Водители не отгоняли нас. Остановка получилась долгой. Многие танкисты – в зеленых и серых комбинезонах – выбрались из тесного, душного, железного нутра своих машин на мостовую, – размяться, вдохнуть чистого воздуха. Стоявшие плотной толпой жители заводили с ними разговоры, угощали папиросами; кто-то быстро сбегал домой и принес пачку «Пушек», которые тогда славились; толстые, ароматные, из светло-желтого табака, они были дороже других и считались у курильщиков лакомством. В толпе среди молодых мужчин нашлись такие, кто сам недавно служил в механизированных войсках. У других на службе в армии находились братья, сыновья. Поговорить было о чем, и я живо помню то любовное, материнско-отцовское и сестринско-братское чувство, с каким заполнившие улицу жители городка смотрели на водителей и стрелков, на их командиров и вели с ними разговоры, перекидывались репликами и шутками.

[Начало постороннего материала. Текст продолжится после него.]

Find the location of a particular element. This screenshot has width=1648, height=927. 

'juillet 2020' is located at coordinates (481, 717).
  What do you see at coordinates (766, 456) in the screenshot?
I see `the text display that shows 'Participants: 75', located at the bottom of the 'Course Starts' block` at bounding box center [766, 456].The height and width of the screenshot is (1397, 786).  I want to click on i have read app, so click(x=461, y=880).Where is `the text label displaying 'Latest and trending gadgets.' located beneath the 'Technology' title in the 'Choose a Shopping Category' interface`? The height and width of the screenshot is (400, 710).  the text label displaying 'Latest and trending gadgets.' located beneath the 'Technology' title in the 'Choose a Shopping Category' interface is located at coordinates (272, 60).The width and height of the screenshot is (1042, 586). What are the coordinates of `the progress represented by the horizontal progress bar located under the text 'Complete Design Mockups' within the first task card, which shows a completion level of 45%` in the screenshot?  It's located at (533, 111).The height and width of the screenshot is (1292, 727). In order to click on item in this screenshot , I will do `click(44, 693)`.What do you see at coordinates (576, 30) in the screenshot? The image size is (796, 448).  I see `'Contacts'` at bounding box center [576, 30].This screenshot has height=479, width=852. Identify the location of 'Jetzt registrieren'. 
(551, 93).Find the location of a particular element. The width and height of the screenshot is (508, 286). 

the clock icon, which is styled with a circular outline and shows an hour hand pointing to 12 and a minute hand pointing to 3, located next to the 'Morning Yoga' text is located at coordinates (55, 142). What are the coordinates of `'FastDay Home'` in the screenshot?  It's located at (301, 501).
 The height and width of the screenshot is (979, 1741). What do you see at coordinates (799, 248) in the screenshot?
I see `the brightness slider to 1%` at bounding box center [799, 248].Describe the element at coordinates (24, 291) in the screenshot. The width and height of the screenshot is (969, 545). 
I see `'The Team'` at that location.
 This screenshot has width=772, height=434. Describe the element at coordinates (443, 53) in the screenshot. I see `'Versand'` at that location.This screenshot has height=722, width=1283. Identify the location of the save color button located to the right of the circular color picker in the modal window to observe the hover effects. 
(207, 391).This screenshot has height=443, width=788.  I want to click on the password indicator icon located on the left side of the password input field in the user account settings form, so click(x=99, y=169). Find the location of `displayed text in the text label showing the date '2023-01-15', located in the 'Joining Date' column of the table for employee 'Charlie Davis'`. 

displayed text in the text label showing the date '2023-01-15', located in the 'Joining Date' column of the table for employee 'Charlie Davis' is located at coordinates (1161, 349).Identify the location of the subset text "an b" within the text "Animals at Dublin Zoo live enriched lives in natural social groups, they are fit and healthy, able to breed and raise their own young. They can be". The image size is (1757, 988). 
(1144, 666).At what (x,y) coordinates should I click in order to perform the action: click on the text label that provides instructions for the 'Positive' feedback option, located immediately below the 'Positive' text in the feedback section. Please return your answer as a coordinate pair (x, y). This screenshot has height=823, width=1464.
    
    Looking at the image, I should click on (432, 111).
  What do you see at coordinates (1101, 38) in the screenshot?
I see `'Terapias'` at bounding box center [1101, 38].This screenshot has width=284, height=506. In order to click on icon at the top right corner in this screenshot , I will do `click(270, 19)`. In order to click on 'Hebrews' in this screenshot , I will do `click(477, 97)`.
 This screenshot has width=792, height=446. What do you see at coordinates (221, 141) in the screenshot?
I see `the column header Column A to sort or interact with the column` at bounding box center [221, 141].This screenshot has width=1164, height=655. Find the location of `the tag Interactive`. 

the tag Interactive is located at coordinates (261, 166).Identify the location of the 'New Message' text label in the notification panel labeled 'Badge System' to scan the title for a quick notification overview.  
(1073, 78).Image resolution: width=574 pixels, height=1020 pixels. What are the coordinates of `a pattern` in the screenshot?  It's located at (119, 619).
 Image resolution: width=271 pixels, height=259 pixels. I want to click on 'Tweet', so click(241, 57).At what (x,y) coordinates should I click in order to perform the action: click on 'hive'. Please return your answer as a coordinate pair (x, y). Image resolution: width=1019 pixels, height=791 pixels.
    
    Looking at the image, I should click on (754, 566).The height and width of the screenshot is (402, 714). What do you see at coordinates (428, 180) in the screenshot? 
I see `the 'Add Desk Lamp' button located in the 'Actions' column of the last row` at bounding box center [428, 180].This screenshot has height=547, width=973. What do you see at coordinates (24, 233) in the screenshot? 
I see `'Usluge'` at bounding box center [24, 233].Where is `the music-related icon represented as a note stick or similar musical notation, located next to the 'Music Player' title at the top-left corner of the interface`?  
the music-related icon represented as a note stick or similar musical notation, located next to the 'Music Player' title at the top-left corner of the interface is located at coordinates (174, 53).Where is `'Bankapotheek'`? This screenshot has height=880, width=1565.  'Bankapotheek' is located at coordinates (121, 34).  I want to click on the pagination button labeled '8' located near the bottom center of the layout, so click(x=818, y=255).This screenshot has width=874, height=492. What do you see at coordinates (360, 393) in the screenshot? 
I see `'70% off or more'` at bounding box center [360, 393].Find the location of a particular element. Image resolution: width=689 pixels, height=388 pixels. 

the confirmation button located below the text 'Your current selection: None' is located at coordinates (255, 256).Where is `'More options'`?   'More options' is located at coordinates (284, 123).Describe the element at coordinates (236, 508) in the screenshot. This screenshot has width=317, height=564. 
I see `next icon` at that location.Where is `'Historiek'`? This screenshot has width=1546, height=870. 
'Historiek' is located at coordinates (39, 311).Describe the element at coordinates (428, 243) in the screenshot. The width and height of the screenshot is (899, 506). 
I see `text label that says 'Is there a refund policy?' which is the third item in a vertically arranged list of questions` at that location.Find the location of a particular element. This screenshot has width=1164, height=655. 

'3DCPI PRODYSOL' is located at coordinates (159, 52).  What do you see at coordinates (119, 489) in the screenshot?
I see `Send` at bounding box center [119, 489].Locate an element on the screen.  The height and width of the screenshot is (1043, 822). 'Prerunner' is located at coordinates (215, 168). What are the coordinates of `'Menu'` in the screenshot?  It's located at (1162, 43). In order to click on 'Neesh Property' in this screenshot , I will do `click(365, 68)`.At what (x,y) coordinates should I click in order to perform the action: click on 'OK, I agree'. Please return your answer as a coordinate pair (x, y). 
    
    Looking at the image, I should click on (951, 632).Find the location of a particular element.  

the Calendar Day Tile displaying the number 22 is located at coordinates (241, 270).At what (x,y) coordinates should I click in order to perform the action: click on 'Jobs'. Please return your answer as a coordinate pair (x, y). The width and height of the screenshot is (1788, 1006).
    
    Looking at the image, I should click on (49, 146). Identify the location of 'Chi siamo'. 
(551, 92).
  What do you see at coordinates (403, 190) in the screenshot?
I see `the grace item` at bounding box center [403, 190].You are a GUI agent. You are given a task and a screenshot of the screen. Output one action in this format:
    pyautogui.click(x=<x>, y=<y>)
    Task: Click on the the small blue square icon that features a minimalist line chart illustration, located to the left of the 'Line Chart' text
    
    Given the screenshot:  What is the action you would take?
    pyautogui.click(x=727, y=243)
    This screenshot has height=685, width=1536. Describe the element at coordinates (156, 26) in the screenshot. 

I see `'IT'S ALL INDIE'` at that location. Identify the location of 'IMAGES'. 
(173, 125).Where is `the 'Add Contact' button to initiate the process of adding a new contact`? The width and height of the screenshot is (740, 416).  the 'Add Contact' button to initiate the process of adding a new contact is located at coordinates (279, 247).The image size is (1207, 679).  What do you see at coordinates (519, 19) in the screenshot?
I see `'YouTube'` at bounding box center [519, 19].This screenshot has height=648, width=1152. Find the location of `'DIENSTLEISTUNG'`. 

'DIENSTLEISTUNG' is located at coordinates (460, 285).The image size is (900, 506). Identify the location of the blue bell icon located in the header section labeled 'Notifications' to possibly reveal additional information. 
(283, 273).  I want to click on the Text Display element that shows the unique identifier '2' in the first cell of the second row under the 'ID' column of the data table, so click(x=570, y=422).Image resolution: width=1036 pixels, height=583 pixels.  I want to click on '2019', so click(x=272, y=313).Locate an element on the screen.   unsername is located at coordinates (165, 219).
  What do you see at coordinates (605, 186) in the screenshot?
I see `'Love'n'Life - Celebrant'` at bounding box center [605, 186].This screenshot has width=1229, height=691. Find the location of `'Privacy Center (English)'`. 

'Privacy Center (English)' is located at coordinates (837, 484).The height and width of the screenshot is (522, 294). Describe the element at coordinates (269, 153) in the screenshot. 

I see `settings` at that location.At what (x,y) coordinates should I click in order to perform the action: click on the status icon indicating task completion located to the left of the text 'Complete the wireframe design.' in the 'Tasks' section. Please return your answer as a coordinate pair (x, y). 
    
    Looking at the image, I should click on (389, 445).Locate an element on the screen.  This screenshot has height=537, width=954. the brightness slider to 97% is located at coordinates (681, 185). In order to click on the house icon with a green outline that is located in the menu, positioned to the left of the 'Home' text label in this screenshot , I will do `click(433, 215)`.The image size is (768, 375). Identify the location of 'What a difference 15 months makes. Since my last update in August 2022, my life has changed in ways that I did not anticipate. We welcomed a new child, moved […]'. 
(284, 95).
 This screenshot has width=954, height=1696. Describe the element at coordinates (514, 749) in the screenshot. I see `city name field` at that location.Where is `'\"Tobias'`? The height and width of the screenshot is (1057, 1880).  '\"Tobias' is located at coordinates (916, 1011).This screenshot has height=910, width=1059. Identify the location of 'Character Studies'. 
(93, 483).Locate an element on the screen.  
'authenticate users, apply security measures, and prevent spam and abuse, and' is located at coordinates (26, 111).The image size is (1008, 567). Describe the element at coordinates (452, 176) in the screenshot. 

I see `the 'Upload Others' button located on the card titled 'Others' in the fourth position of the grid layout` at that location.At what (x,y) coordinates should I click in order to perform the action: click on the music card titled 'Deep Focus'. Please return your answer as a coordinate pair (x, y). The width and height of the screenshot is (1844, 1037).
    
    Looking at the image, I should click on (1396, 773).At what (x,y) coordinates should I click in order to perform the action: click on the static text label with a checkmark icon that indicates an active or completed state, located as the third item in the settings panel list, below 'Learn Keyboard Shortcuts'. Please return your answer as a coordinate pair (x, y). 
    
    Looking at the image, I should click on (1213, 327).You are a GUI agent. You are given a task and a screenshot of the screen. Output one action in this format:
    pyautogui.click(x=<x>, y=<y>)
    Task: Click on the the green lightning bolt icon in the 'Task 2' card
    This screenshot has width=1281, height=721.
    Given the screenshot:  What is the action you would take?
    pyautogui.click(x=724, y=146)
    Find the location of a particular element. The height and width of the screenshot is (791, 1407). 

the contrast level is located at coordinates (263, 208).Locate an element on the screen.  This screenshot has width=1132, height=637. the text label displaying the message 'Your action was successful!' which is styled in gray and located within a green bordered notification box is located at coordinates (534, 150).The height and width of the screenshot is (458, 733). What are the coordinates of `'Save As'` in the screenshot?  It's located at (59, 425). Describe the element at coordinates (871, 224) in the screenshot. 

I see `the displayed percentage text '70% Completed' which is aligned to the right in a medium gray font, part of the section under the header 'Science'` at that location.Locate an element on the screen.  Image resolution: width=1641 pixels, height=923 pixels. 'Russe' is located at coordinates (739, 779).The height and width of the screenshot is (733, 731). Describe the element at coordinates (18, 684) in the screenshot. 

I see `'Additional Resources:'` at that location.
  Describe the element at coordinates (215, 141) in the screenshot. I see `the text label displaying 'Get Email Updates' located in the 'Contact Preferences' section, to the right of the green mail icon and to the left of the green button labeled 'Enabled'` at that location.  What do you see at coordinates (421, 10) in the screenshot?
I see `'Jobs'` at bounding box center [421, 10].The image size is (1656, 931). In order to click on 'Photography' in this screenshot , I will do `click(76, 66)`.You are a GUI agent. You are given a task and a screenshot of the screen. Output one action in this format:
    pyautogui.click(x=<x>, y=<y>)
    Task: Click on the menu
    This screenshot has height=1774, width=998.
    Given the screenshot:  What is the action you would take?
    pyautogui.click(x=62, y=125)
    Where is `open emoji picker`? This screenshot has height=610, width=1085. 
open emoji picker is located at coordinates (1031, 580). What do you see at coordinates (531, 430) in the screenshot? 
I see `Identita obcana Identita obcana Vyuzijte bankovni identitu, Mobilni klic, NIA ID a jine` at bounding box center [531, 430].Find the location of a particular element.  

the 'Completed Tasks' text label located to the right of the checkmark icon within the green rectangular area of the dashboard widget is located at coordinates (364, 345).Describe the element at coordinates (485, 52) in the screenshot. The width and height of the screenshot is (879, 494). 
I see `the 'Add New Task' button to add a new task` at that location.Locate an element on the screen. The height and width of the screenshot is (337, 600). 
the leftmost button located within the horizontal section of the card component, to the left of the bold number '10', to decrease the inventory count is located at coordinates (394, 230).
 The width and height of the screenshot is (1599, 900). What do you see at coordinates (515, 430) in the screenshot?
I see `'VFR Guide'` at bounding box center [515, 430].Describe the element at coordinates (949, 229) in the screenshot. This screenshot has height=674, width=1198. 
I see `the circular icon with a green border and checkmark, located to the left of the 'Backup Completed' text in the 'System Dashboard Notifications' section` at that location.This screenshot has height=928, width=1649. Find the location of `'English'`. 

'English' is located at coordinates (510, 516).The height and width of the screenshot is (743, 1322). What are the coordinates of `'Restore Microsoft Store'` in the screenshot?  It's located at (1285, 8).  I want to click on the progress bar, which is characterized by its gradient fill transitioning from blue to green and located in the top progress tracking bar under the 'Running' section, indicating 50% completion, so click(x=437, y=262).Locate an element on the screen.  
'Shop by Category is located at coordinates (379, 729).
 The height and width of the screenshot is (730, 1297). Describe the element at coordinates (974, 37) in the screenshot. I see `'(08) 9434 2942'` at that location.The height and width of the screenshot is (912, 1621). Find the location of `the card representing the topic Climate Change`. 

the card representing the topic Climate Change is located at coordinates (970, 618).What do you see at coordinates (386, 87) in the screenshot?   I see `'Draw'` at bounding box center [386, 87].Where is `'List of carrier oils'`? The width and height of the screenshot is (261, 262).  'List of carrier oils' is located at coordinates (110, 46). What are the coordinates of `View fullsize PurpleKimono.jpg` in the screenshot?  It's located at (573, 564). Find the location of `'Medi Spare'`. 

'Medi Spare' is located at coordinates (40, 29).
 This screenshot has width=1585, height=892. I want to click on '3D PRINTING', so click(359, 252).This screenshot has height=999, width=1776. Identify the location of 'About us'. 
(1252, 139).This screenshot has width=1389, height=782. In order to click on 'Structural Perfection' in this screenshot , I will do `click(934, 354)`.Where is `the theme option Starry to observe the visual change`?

И вдруг словно какой-то электрический ветер прошелестел вдоль колонны. Танкисты оборвали разговоры, отделились от толпы, у всех в лицах появилась какая-то одинаковая строгая серьезность, все как-то одинаково подтянулись и застыли у своих машин.
В конце улицы, откуда пришла колонна, показался открытый автомобиль, длинный, широкий, такой же серо-зеленый, как танки и броневики, и, наверное, сделанный из такой же брони, – это чувствовалось по его тяжко-плавному ходу и низкому проседанию на рессорах. На шофере была черная блестящая кожаная куртка и очки-консервы. В автомобиле сидело несколько военных, высших командиров; это было видно по всему – по необычному автомобилю, ромбам в петлицах, по тому ветру, что пронесся по колонне от хвоста до головы и без специальных команд заставил танкистов вытянуться и застыть в напряженном внимании возле своих боевых машин.
Автомобиль остановился, откинулась дверца, и, ступив сначала на подножку, вышел невысокий плотный командир с седыми висками, в наплечных ремнях, с шашкой, висевшей у него на боку. Не помню, сказал ли кто это в толпе и я услышал, или это само родилось во мне, но только в моем сознании мгновенно пронеслось, прозвучало короткое, как выстрел, слово: «Командарм!»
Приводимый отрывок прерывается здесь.